En la urbe hay más de 2.500 asesinatos al año

Ciudad Juárez conmovida por sepulta a estudiantes

Más de 40 personas murieron en asesinatos colectivos en tres estados fronterizos con Estados Unidos durante el prolongado feriado de la Constitución que concluyó el lunes, pero ninguna causó tanta conmoción nacional como la incursión de los pistoleros en la fiesta, a la que asistían unas 60 personas. La mayoría de los muertos eran estudiantes del colegio de Bachilleres número 9, de la Universidad Autónoma de Chihuahua y seguidores del equipo Jaguares de football americano, un deporte popular en México.

Desde Tokio, donde se encuentra en visita oficial, el presidente Felipe Calderón se unió al dolor de las familias «deplorando y condenando de manera muy enérgica el cobarde asesinato».

En tanto, el Congreso llamó a comparecer a los secretarios (ministros) de Defensa, Marina y Seguridad Pública, así como al procurador (fiscal) general de la República, para generar una reflexión sobre la lucha contra el narcotráfico, cuyos pistoleros serían los responsables de la masacre.

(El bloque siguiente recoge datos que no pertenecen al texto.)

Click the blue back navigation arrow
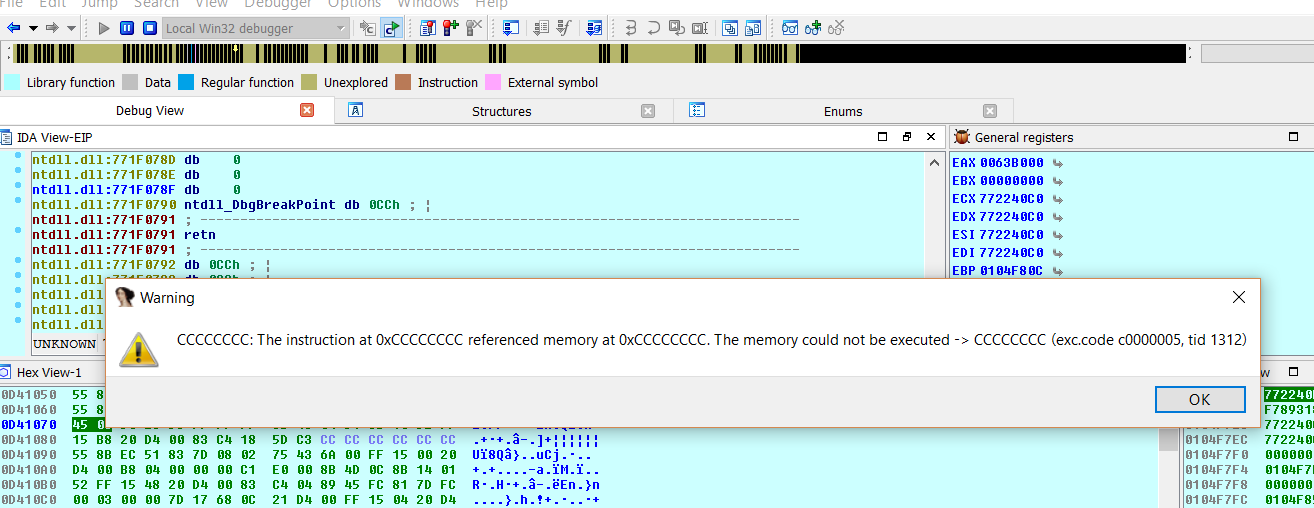 tap(14, 28)
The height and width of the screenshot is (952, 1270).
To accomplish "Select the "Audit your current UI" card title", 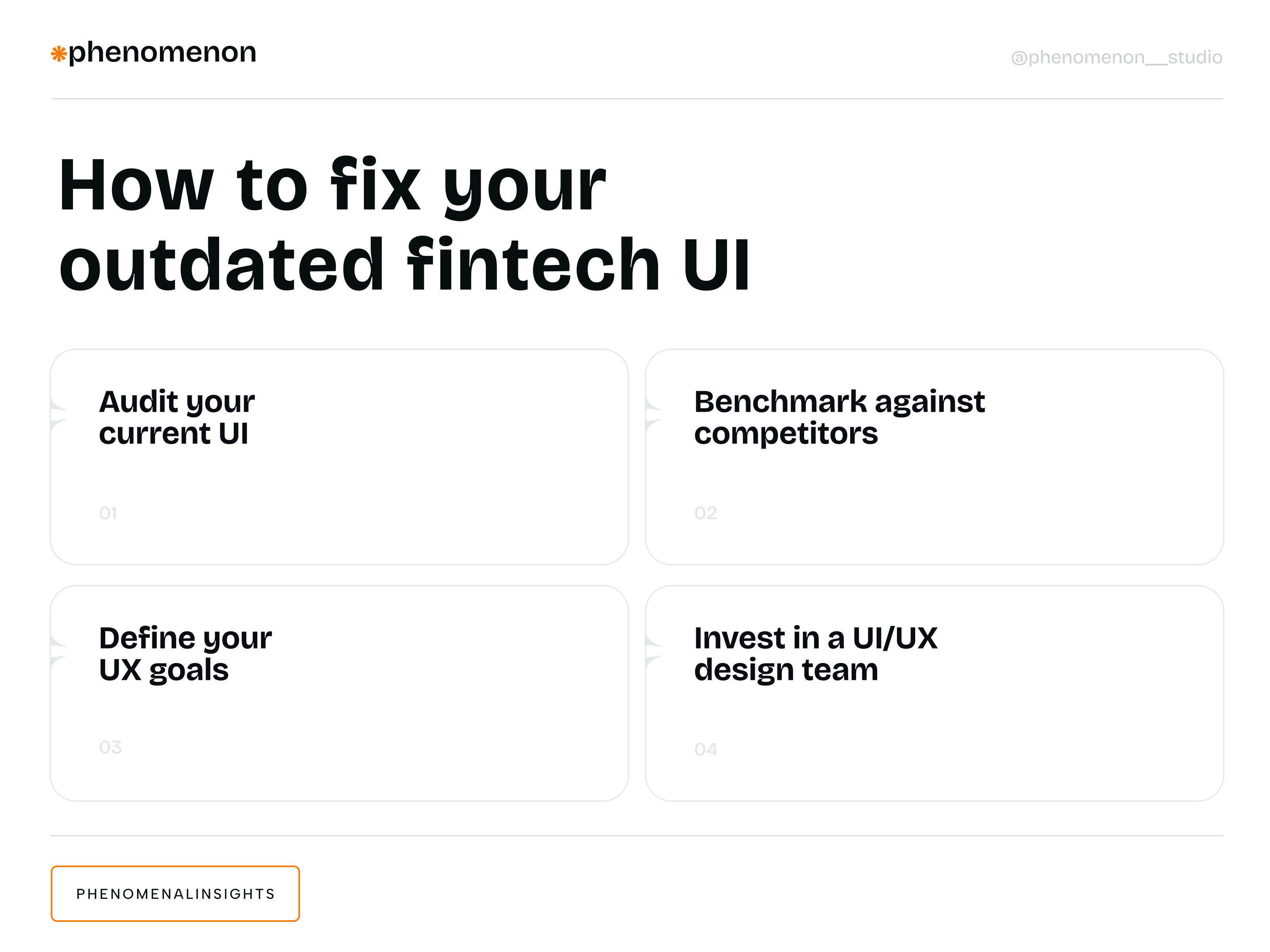I will (177, 417).
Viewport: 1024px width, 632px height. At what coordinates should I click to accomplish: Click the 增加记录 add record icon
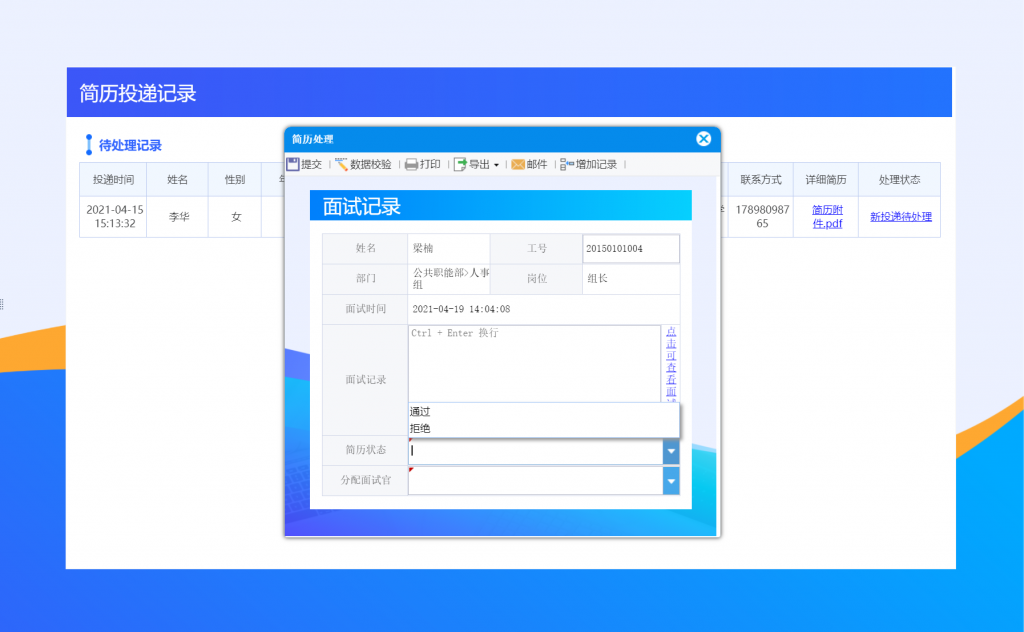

Las ceremonias fúnebres serán individuales y están previstas entre las 14.00 y las 16.00 (23.00 GMT). Algunas familias colocaron altares con fotos de sus hijos e imágenes religiosas frente a sus casas en el vecindario de Villa de Salvarcas, a los que se acerca la gente con ojos llorosos.

La familia de José Adrián Hernández es una de ellas. El muchacho, que se desangró tras recibir un disparo, había recibido a comienzos de este año un reconocimiento del gobierno del estado de Chihuahua por su desempeño académico.

Frente a su casa han colocado una cartulina con fotos del chico: en vacaciones, junto a su novia y sus amigos, y otra que lo muestra muy serio con su bonete de graduación. «Ellos sólo estaban en una fiesta, eran muchachos que no le hacían mal a nadie», dice a periodistas Liliana Reyes, una conmovida vecina.

Hay un clima de dolor repartido por toda esta ciudad de 1,3 millones de habitantes, acostumbrada a demasiadas tragedias.

En los años 90, el nombre de Ciudad Juárez quedó vinculado al asesinato de unas 380 mujeres que grupos de derechos humanos definen como «feminicidios», muchos de ellos después de ser violadas. Según admitió en diciembre la Corte Interamericana de Derechos Humanos, que condenó al Estado mexicano por cuatro de estas muertes, existen suficientes indicios de que los crímenes estaban relacionados con una cultura de machismo y de impunidad.

En los años más recientes, la ciudad se ha convertido en una especie de campo de batalla de los cárteles de Juárez y Sinaloa, que según las autoridades, han causado unos 2.660 homicidios en 2009 y cerca de 250 tan sólo en enero en esta urbe vecina de la estadounidense El Paso.

Ni siquiera el despliegue del ejército en la región, donde mantiene unos 6.000 militares, ha contenido la violencia.